Does Place Matter if Taxes Are Low?

Does Place Matter if Taxes Are Low?

In Meredith Whitney’s new book, the Fate of the States, she predicts a resurgence of economic growth in the Midwest. This growth she explains would be due to these state’s low tax burden, limited government restrictions and other incentives. To prove her case she highlights the percentage of growth in states such as Texas, Florida and North Carolina. Next City’s Brady Dale provides a more pragmatic view towards the author’s claims in his review of the book. Read more at Next City:

For example, in one chapter Whitney attempts to argue that growth is robust in her favored states while it has been hobbled by shortsighted policy in economic deadweights such as New York and California. The growth rates she gives are for Louisiana (16 percent), North Dakota (27 percent) and Iowa and Nebraska (11 percent for both).

It sounds attractive. A young person might like a shot at a piece of a 10-plus percent growth rate, right?

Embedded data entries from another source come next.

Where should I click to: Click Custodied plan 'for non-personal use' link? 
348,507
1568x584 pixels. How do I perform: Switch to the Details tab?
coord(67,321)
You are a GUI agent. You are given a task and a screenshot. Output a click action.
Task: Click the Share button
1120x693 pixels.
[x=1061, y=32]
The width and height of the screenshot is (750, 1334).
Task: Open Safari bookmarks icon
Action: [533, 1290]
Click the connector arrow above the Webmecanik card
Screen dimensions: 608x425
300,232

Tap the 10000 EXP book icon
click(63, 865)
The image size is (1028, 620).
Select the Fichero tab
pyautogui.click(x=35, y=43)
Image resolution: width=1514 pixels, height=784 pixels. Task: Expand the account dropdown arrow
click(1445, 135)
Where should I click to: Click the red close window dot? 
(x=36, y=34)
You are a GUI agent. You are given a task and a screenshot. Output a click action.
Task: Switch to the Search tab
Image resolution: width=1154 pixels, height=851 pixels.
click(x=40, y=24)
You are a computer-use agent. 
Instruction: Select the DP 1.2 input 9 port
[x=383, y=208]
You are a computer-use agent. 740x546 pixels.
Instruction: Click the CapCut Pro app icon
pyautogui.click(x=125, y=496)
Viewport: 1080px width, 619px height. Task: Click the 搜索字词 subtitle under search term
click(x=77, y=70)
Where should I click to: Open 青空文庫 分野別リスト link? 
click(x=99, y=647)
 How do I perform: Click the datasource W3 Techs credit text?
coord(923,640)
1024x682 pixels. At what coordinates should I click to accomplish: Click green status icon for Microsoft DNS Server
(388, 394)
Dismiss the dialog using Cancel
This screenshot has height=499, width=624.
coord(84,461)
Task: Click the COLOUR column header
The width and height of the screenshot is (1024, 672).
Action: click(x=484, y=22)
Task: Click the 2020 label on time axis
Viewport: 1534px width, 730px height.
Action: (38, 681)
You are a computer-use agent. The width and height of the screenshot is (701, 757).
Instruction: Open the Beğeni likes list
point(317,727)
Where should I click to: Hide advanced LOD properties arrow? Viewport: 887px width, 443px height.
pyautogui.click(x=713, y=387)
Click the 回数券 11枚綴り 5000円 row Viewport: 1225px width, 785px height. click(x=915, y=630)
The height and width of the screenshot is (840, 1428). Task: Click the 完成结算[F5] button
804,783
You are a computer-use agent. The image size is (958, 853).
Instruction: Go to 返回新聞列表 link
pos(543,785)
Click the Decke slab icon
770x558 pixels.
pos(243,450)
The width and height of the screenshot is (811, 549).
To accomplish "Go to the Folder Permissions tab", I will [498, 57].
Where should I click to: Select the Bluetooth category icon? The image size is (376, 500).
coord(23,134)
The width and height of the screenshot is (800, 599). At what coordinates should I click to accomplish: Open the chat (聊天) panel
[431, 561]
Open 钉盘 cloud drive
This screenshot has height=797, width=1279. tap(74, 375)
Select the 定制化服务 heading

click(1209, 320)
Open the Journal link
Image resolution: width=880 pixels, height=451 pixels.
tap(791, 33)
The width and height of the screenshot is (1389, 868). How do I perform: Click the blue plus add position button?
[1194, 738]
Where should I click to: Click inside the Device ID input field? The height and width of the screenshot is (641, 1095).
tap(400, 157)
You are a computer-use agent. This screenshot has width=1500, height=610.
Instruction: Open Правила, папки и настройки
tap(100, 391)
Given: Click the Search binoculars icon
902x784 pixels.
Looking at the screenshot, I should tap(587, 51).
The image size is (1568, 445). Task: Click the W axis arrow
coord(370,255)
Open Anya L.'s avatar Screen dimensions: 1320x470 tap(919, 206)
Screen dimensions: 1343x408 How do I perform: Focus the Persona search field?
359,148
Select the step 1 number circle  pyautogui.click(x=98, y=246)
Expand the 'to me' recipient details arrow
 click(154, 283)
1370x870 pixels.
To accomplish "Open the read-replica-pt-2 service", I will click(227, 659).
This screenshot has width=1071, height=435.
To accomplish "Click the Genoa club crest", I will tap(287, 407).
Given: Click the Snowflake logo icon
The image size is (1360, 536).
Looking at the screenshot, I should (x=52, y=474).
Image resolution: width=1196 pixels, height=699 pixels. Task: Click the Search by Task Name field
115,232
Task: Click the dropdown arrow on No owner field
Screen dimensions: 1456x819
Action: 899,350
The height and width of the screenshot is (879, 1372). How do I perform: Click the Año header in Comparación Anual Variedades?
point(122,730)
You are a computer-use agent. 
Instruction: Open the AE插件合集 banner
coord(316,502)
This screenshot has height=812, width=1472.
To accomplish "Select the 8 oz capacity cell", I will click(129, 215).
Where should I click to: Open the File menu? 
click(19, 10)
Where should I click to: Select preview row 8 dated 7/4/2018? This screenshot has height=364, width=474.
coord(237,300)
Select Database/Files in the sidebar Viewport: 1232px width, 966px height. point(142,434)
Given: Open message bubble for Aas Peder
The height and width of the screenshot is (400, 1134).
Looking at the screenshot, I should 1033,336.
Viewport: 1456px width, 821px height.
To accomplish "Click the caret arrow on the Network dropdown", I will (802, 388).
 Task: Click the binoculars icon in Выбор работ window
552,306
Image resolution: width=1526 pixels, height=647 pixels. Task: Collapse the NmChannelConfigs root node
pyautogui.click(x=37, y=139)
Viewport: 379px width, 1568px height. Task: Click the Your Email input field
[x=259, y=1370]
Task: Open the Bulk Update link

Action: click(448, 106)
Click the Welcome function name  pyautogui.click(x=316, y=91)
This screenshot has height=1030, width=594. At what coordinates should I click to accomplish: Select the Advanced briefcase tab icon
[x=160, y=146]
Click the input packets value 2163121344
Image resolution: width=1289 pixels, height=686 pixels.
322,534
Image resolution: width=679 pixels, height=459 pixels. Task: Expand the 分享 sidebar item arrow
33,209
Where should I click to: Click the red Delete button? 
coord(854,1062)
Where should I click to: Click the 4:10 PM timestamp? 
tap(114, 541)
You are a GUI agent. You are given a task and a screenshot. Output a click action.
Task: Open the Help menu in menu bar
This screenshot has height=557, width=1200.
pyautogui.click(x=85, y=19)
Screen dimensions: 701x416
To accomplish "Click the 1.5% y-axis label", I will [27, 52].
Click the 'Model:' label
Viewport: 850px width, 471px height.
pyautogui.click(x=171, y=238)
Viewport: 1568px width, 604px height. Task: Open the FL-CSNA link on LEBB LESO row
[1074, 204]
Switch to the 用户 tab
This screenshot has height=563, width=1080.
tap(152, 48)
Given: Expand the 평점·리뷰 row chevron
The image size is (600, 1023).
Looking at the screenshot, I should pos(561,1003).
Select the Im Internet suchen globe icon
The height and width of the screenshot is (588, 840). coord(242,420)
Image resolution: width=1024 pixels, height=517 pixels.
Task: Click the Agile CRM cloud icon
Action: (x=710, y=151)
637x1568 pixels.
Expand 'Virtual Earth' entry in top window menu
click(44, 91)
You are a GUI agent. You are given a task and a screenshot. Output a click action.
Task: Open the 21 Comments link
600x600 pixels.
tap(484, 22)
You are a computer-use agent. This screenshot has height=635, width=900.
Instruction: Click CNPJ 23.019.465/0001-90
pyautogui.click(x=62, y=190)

Hold on. Does a worker want a part of a percentage or a part of actual money? Because these numbers look a bit different. Let’s turn those rates-of-growth into real dollar values, using data from the U.S. Commerce’ Department’s Bureau of Economic Analysis. California’s growth was very bad in that time, no question. North Dakota, Iowa and Nebraska each made some nice money, ranging from $8 billion to $12 billion. Louisiana did better, at about $23 billion in growth. None made as good a showing as New York, however, which clocked in at $89 billion in growth, from the height of the recession to deep into the recovery.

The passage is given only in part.